Sin embargo, tenía una carta bajo la manga: inauguraría la línea de vinos premium de su viña con la cepa carignan. El enólogo de Canepa había conocido el potencial del carignan al hacer su práctica como agrónomo en la sede del Inia en Cauquenes, a fines de los años 90. Para su fortuna, esa cepa no sólo estaba ausente de la inmensa oferta del grupo Concha y Toro, sino que las poquísimas botellas de ella existentes en el mercado estaba atrayendo un interés creciente de críticos y consumidores entendidos en el mundo.
Afincado por décadas en el tórrido secano costero de la Séptima Región, el carignan llegó como obrero a esa zona con el fin de mejorar el color y el cuerpo de la popular uva país. Fue así como desde los años cuarenta del siglo XX, su único destino fue ir a vinos baratos y masivos. Sin embargo, desde mediados de los noventa, en un giro del destino digno de un guión de teleserie mexicana, un puñado de enólogos, comandados por Pablo Morandé, descubrió que bajo su humilde ropaje se escondía todo un aristócrata.
Al elaborarlo con el mismo cuidado que cualquier otro vino con medianas pretensiones, saltó a la vista que su alta acidez le permitía un frescor pocas veces visto en un tinto en Chile. En tanto, sus taninos, aunque firmes, son finos y permiten beber una botella sin cansarse. Lo interesante no se queda ahí. Porque, cuando es tratado en forma gentil, es capaz de entregar aromas delicados, con presencia de guindas y notas florales, poco comunes en tintos de este lado del mundo.
Luego del rescate de Pablo Morandé, la posta del carignan la tomaron viñas con un perfil de pequeños volúmenes y de alta calidad, como De Martino, Odfjell y Gillmore. Eso, hasta que la decisión de Max Weinlaub de embotellar este año su propio carignan, trajo consigo la "bendición" de Concha y Toro, el mayor exportador de vino del país, al resurgimiento de la cepa en Chile. De golpe y porrazo, a partir de 2009, de ser marginal, la variedad se volverá parte del mainstream de la industria vinícola local.
A pesar de vivir en la tranquilidad del secano de la Región del Maule, Andrés Sánchez, enólogo de viña Gillmore, es un tipo que pierde la calma cuando se lo entrevista sobre la actual situación del carignan:
La idea de que esta cepa tiene un "cuento" distinto al resto de la industria vitícola chilena, queda clara al visitar un viñedo de carignan maulino. A contrapelo de las ordenadas hileras de parras, que es común ver en la zona central, esta cepa parece mucho menos glamurosa: pequeños arbustos que crecen casi a ras de tierra, con troncos añosos y una buena separación entre ellos.
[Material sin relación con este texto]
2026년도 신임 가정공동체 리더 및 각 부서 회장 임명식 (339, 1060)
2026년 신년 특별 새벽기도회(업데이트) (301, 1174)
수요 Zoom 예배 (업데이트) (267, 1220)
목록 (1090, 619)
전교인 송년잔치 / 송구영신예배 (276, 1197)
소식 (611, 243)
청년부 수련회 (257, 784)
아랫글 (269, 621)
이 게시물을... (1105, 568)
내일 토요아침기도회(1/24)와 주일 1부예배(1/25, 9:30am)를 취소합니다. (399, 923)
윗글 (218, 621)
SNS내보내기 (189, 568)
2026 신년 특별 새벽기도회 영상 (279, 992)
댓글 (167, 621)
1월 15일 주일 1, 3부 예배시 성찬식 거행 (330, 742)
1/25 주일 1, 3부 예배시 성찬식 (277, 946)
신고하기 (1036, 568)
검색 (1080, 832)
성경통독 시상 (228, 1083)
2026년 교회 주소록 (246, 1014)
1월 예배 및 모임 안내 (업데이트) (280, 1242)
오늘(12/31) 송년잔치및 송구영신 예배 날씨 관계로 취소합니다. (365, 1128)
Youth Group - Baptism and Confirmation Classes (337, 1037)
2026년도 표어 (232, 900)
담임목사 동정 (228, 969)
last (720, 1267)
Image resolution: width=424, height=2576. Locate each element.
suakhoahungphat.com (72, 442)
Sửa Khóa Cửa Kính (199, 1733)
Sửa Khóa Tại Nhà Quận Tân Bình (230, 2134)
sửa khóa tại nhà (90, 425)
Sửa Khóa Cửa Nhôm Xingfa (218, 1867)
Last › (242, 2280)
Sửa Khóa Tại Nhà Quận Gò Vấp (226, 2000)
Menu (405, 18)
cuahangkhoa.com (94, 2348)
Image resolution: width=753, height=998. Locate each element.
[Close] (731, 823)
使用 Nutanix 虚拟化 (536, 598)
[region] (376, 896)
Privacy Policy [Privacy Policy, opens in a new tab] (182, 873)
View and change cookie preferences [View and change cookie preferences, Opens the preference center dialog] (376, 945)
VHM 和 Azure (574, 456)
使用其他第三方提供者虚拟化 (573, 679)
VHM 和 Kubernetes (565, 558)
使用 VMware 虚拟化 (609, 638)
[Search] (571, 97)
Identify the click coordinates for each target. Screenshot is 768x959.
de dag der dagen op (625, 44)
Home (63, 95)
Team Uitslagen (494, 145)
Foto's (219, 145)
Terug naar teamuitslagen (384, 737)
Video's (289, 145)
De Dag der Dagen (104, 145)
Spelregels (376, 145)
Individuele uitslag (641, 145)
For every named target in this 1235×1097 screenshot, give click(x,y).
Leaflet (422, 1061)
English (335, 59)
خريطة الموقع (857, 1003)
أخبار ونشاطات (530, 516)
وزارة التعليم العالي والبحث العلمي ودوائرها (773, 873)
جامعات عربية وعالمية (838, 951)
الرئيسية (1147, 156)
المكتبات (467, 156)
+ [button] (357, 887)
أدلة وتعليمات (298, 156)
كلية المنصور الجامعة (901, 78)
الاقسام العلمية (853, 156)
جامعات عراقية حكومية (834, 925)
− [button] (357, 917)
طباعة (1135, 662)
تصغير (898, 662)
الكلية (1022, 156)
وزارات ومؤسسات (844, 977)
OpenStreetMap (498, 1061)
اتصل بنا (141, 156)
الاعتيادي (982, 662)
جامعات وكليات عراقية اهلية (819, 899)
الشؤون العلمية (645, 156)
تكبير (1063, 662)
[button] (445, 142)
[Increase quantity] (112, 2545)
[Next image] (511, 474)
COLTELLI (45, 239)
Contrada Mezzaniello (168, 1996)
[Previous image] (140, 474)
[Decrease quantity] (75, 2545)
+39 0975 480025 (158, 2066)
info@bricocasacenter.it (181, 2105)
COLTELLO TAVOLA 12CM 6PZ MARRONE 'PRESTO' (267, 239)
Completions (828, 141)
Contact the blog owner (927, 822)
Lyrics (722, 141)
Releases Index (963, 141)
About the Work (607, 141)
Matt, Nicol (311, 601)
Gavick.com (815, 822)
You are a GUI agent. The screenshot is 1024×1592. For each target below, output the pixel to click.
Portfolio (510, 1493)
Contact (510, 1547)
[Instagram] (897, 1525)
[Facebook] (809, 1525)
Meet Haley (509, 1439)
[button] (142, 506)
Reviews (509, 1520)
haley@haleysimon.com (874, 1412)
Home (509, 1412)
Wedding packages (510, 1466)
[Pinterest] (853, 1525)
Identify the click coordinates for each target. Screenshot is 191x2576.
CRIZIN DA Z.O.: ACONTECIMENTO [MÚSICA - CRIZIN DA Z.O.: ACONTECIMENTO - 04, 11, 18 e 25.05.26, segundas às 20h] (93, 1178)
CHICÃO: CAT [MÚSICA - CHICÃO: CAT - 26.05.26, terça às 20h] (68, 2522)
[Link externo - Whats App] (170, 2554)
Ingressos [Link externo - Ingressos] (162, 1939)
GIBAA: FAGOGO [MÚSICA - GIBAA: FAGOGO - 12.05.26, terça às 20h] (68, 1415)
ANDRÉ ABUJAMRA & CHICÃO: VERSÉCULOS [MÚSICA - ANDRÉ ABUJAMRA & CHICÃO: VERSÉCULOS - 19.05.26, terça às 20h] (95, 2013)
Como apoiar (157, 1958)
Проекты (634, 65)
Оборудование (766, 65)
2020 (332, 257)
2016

En términos técnicos, se trata del antiquísimo sistema de conducción conocido como "cabeza".
Según cuentan los maulinos, la cepa comenzó a extenderse en la zona que va entre Talca y Cauquenes, luego del terremoto de Chillán de 1939. El sismo destruyó la mayoría de las bodegas de la zona y como parte del esfuerzo de reconstrucción -que también incluyó crear la todavía vigente Cooperativa de Cauquenes- se potenció la introducción de cepas "mejoradoras" de la masiva cepa país. De hecho, es usual que en los campos las plantas de país y carignan estén intercaladas.
Para los productores, la ventaja de esta variedad era que en el sur de Francia y España – este último país donde se la conoce como cariñena- , había demostrado un alto volumen de producción en zonas cálidas y susceptibles a períodos de sequía. Al amparo de la cooperativa local, los viticultores cauqueninos, pudieron sobrevivir por décadas, eso sí, con un modelo de negocio que apuntaba a vinos baratos y retornos ídem.
Ni el boom de los años 80 y 90 del vino chileno, afincado en la zona central, perturbó el letargo del carignan. Por eso, hasta hace un par de años, era usual que esta uva se pagara al mismo precio de la país, es decir el menor valor de todas las que se producen en Chile. Precios entre 50 a 100 pesos por kilo a productor eran la norma. Sin embargo, su redescubrimiento comenzó a cambiar el panorama totalmente.